[英]Why am I able to decrypt modified encrypt data using AES 256Bit decryption
I have created a simple program for encryption and decryption. 我创建了一个简单的加密和解密程序。 I am using the
AESManaged
class in this program. 我在这个程序中使用
AESManaged
类。 The key and IV are derived from predefined password using Rfc2898DeriveBytes
. 密钥和IV是使用
Rfc2898DeriveBytes
从预定义密码Rfc2898DeriveBytes
。
I tested my program as explained below: 我测试了我的程序,如下所述:
On step #3 I was expecting an error from the program but it decrypted the wrong text. 在第3步,我期待程序出错,但它解密了错误的文本。

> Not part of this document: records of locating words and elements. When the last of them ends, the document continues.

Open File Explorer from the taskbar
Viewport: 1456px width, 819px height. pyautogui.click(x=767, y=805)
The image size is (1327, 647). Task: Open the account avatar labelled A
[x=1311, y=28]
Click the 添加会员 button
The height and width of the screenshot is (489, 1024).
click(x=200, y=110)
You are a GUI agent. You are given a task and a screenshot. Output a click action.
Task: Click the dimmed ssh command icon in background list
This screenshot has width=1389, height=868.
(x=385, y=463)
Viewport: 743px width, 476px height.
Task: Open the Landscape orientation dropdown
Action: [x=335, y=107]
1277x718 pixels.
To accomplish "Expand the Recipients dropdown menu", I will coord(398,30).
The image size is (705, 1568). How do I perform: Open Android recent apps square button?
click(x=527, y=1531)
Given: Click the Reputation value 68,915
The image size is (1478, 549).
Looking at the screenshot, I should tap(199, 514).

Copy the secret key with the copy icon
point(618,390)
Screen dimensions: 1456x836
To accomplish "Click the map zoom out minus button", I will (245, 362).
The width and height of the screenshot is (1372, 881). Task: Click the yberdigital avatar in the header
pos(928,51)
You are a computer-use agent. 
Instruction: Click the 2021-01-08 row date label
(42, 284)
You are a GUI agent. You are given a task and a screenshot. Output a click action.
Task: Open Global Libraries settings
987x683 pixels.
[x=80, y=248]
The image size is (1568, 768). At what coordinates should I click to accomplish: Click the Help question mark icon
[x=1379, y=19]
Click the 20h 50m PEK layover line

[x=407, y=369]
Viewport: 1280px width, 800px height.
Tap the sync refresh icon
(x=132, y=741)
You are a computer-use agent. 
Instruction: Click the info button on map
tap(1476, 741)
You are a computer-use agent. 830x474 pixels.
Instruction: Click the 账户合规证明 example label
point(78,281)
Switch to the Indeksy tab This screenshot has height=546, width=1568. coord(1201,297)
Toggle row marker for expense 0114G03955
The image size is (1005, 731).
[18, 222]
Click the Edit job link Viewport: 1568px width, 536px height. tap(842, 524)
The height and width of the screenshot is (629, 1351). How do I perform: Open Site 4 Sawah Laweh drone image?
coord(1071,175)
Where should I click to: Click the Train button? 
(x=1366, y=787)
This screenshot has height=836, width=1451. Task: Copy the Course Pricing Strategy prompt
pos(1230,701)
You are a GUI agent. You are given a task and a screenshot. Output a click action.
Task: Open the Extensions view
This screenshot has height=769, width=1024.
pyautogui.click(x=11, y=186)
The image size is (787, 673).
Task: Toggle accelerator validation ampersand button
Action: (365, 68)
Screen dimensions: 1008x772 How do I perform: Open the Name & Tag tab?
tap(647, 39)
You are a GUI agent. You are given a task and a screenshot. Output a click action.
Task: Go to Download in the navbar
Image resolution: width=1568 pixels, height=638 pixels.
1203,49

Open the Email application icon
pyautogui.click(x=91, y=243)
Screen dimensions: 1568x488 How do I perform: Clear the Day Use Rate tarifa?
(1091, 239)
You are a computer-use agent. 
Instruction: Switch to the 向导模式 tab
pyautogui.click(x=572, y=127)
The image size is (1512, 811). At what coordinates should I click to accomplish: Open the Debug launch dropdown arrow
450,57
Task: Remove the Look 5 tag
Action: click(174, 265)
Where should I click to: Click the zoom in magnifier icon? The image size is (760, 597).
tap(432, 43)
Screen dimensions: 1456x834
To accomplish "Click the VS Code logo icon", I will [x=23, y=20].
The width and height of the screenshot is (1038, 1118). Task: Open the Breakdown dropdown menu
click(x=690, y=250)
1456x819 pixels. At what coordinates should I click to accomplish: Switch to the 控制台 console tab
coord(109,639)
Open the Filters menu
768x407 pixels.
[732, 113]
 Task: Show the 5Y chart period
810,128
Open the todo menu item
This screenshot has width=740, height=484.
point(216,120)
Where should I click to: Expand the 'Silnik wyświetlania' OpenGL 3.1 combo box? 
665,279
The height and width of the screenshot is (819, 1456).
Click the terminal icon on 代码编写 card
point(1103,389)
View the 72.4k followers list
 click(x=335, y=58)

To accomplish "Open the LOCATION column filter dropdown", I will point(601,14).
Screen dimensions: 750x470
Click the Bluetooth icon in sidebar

Can some one please help me to understand what is going wrong in my program and how to stop my program from decrypting wrong data. 有人可以帮我理解我的程序出了什么问题,以及如何阻止我的程序解密错误的数据。
Here is my program output: 这是我的程序输出:
Please put in input message
Some Text
Encrypted text is "xJzgOiMzimNOY6UsB+TNw9gUmcpdiZxQq70FxwbmkCc="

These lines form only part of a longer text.